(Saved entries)
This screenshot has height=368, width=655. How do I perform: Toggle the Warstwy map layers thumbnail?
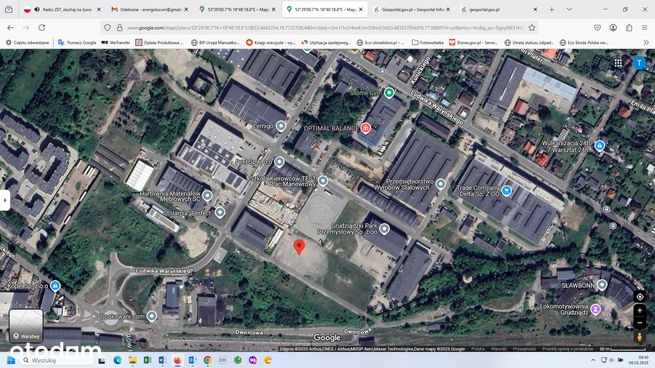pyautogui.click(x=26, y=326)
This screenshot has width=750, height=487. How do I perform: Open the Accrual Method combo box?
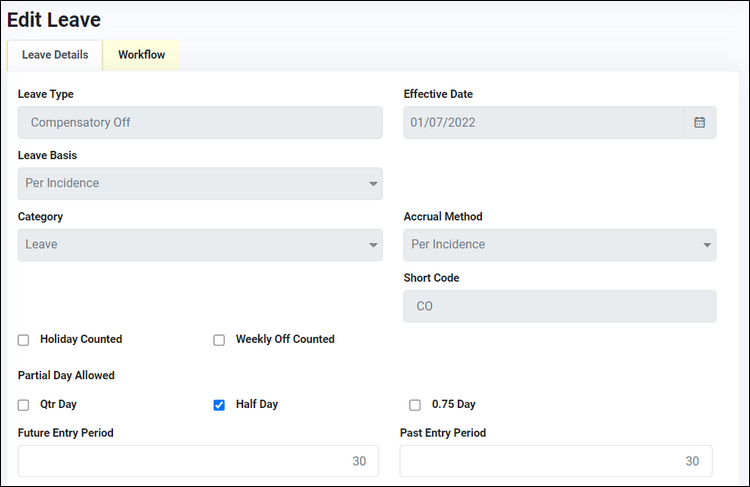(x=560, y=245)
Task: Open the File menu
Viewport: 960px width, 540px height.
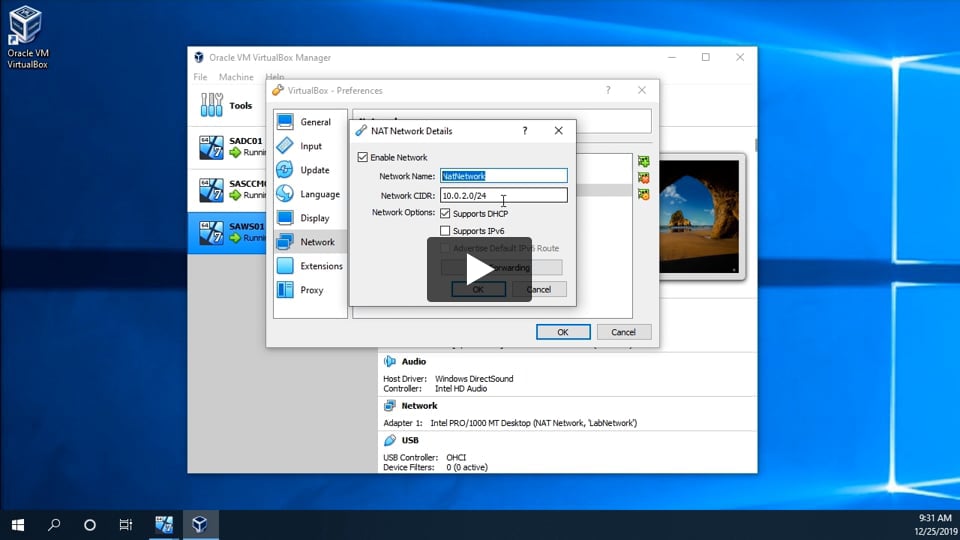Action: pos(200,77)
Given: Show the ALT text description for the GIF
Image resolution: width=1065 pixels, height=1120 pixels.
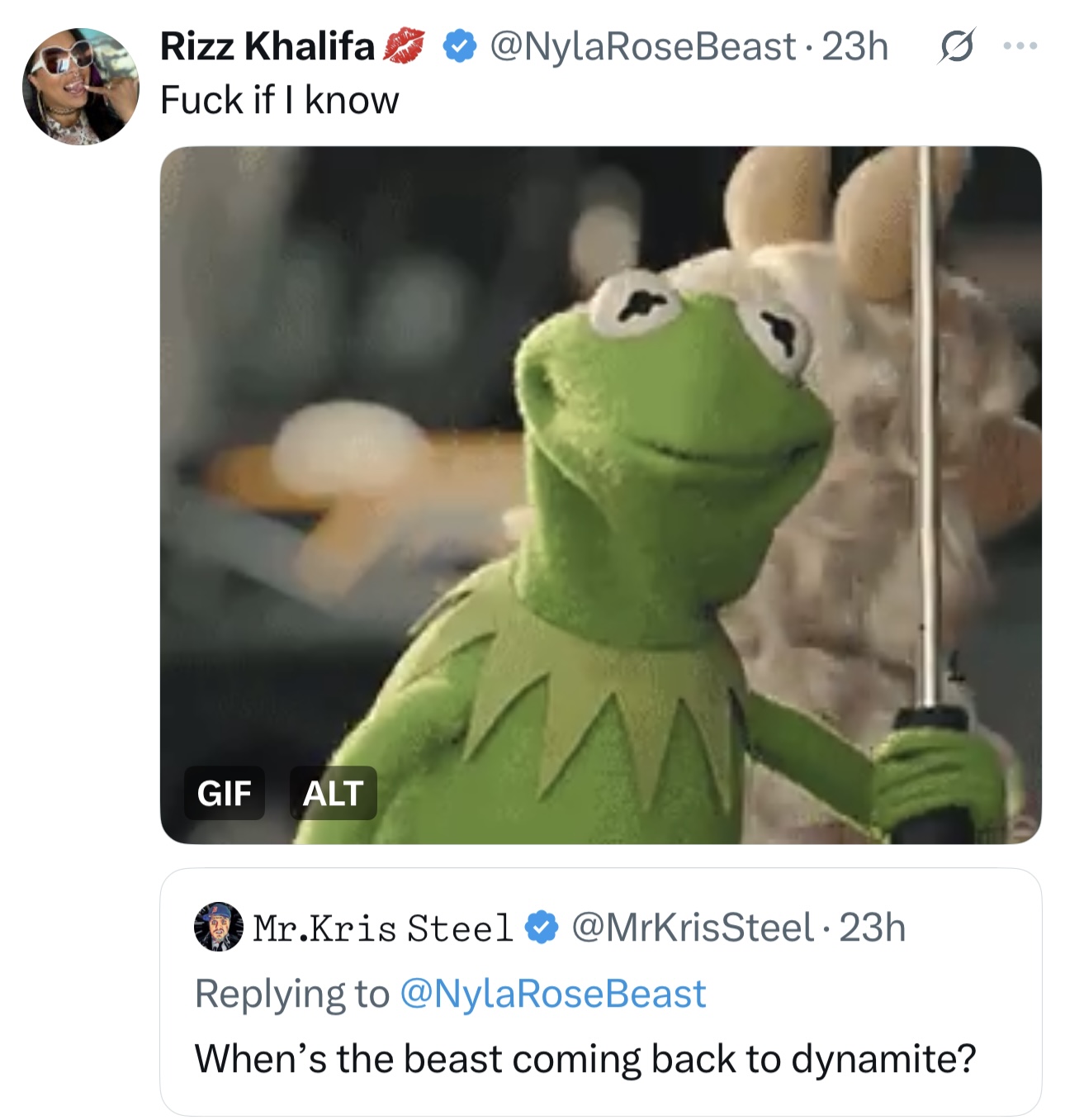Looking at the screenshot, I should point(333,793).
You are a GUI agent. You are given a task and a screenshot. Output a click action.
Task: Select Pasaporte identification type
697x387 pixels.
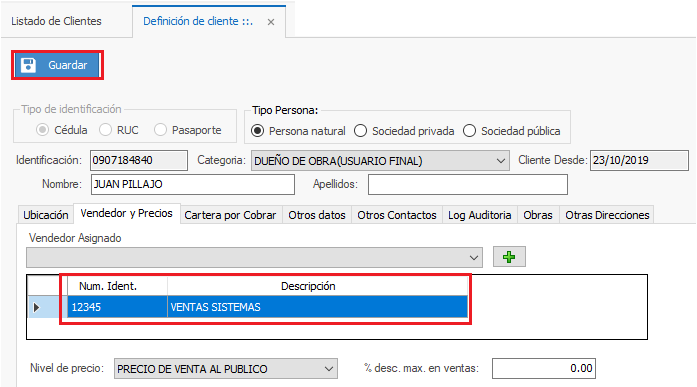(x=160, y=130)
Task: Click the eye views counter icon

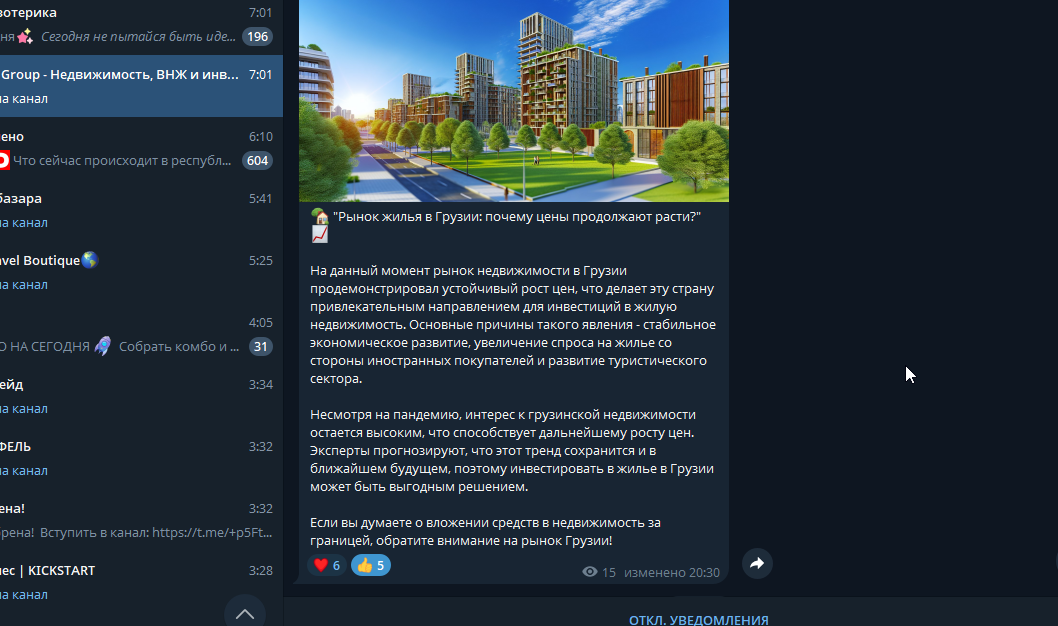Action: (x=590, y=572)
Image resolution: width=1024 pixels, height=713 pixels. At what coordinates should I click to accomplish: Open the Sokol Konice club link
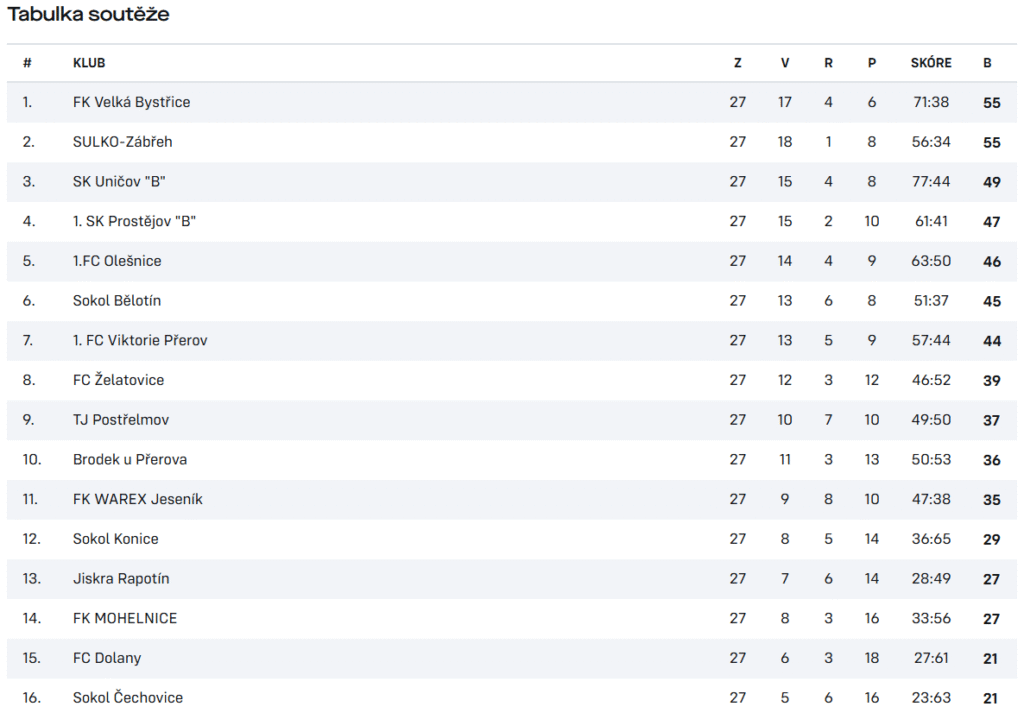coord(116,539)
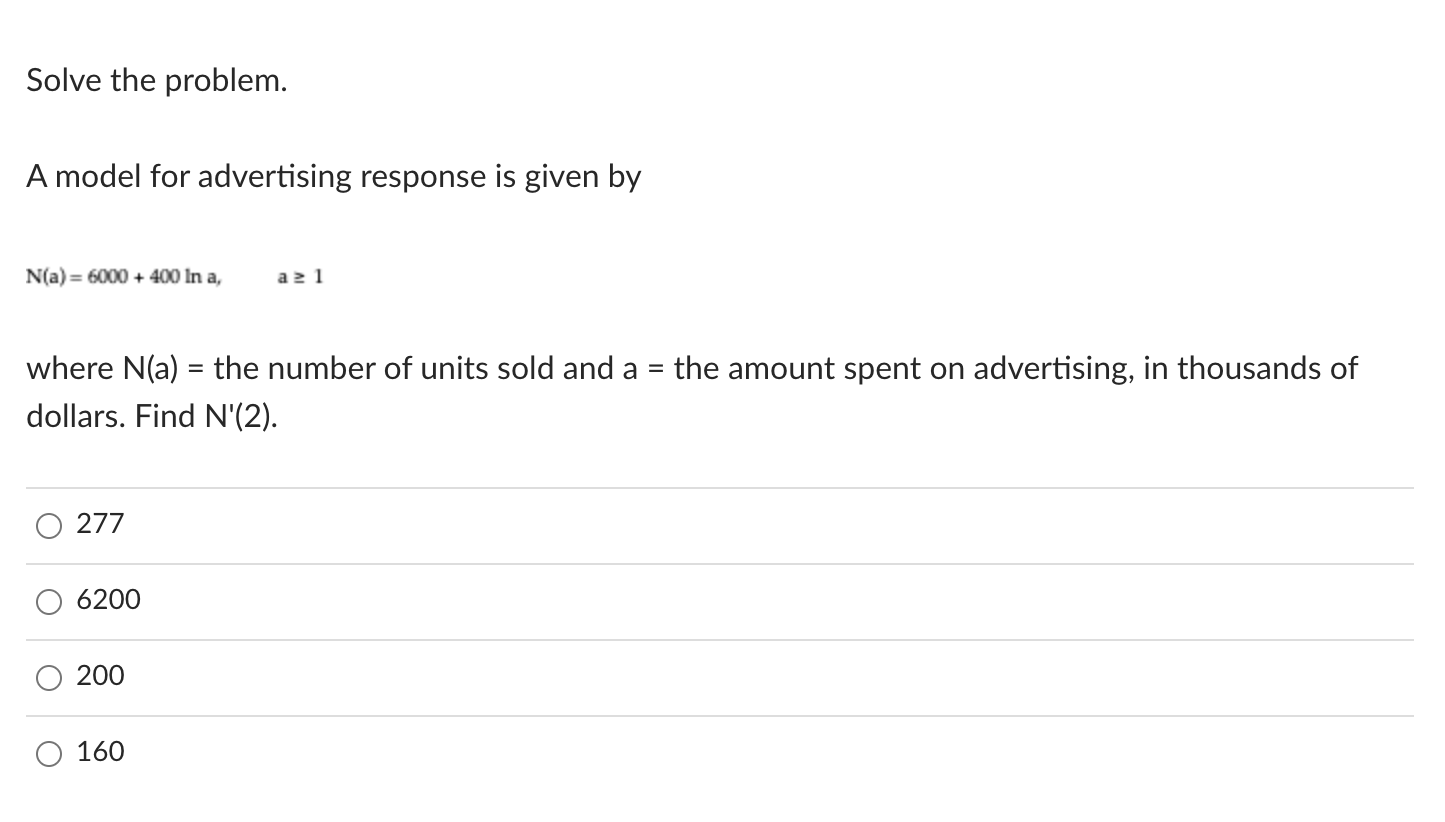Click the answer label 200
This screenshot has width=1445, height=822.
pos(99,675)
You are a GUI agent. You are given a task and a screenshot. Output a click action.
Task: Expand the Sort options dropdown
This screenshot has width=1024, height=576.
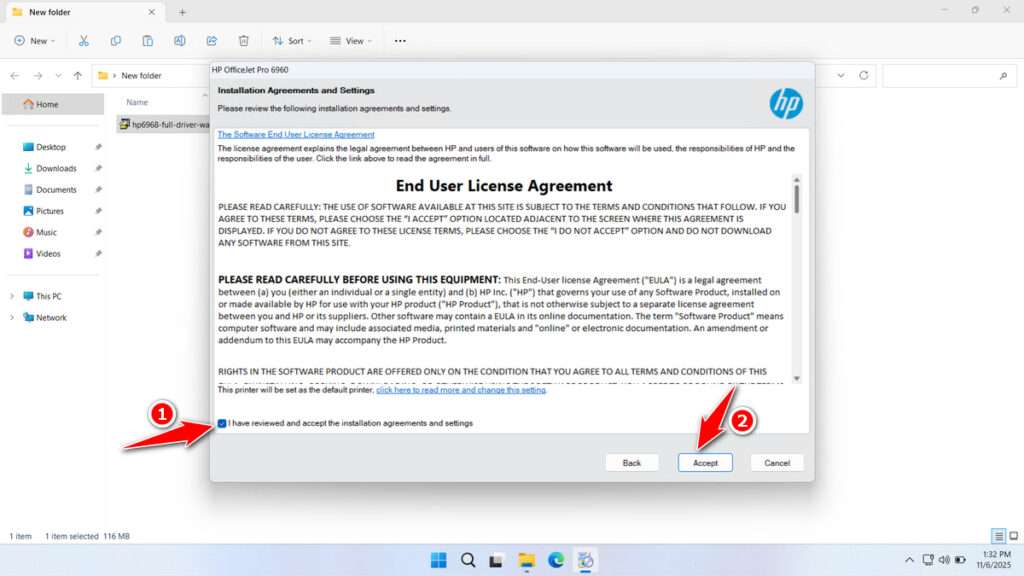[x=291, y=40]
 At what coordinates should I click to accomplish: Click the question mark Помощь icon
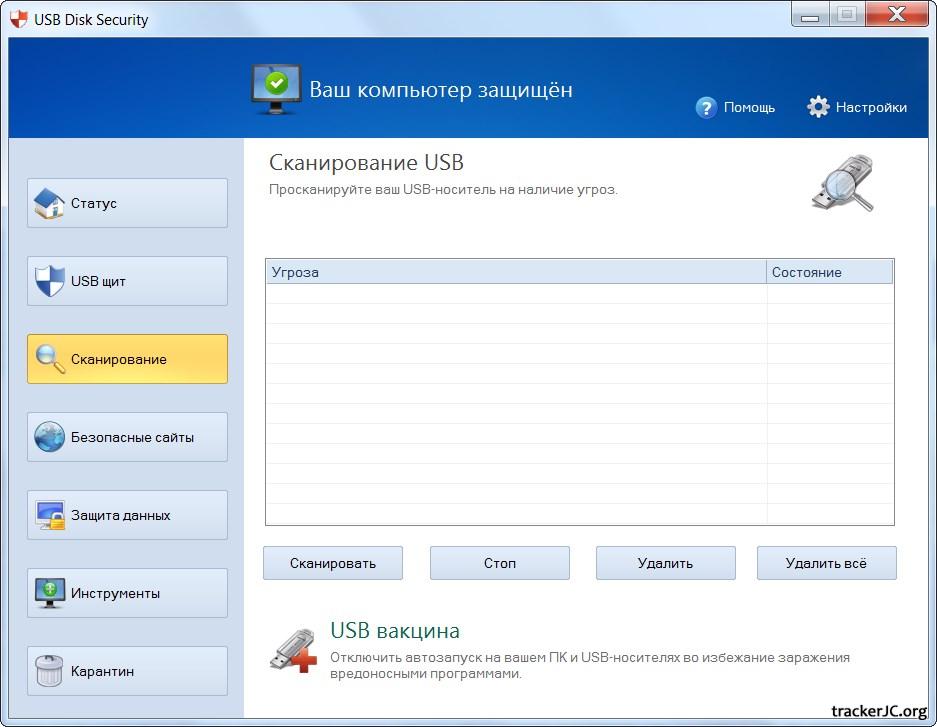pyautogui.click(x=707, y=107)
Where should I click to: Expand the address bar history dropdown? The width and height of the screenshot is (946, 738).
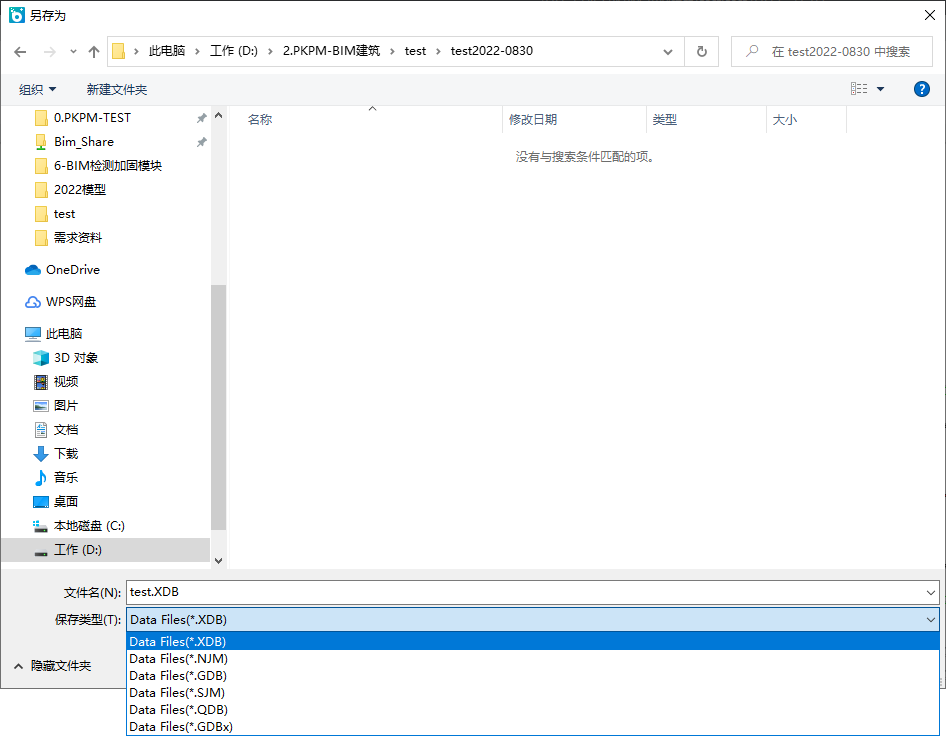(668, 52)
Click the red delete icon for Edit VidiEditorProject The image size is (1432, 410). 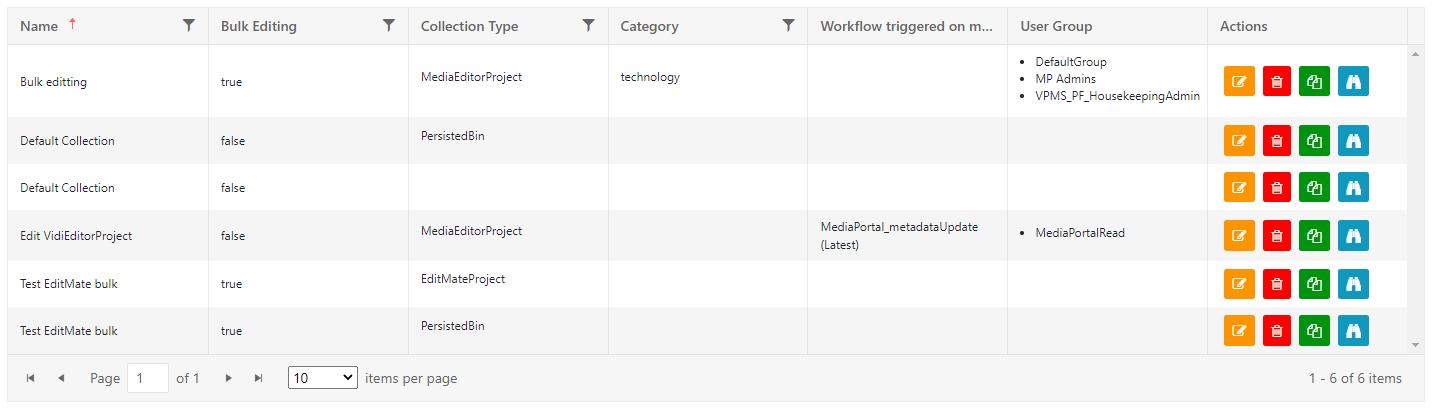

§ Instructions to follow: Before copying, set the pictures aside; then give the records again exactly.

§ Result:
This screenshot has height=368, width=655. How do I perform: Toggle the Warstwy map layers thumbnail?
pyautogui.click(x=26, y=326)
This screenshot has width=750, height=487. How do I perform: Open the Accrual Method combo box?
(x=560, y=245)
Task: Open the File menu
Viewport: 960px width, 540px height.
Action: pos(200,77)
Given: Show the ALT text description for the GIF
Image resolution: width=1065 pixels, height=1120 pixels.
Looking at the screenshot, I should point(333,793).
You are a GUI agent. You are given a task and a screenshot. Output a click action.
Task: Select Pasaporte identification type
697x387 pixels.
(x=160, y=130)
Task: Click the eye views counter icon

Action: (x=590, y=572)
Image resolution: width=1024 pixels, height=713 pixels. At what coordinates should I click to accomplish: Open the Sokol Konice club link
coord(116,539)
Click the answer label 200
This screenshot has width=1445, height=822.
pos(99,675)
You are a GUI agent. You are given a task and a screenshot. Output a click action.
Task: Expand the Sort options dropdown
This screenshot has width=1024, height=576.
[x=291, y=40]
 At what coordinates should I click to accomplish: Click the question mark Помощь icon
pyautogui.click(x=707, y=107)
Where should I click to: Expand the address bar history dropdown? The width and height of the screenshot is (946, 738).
(668, 52)
Click the red delete icon for Edit VidiEditorProject The image size is (1432, 410). 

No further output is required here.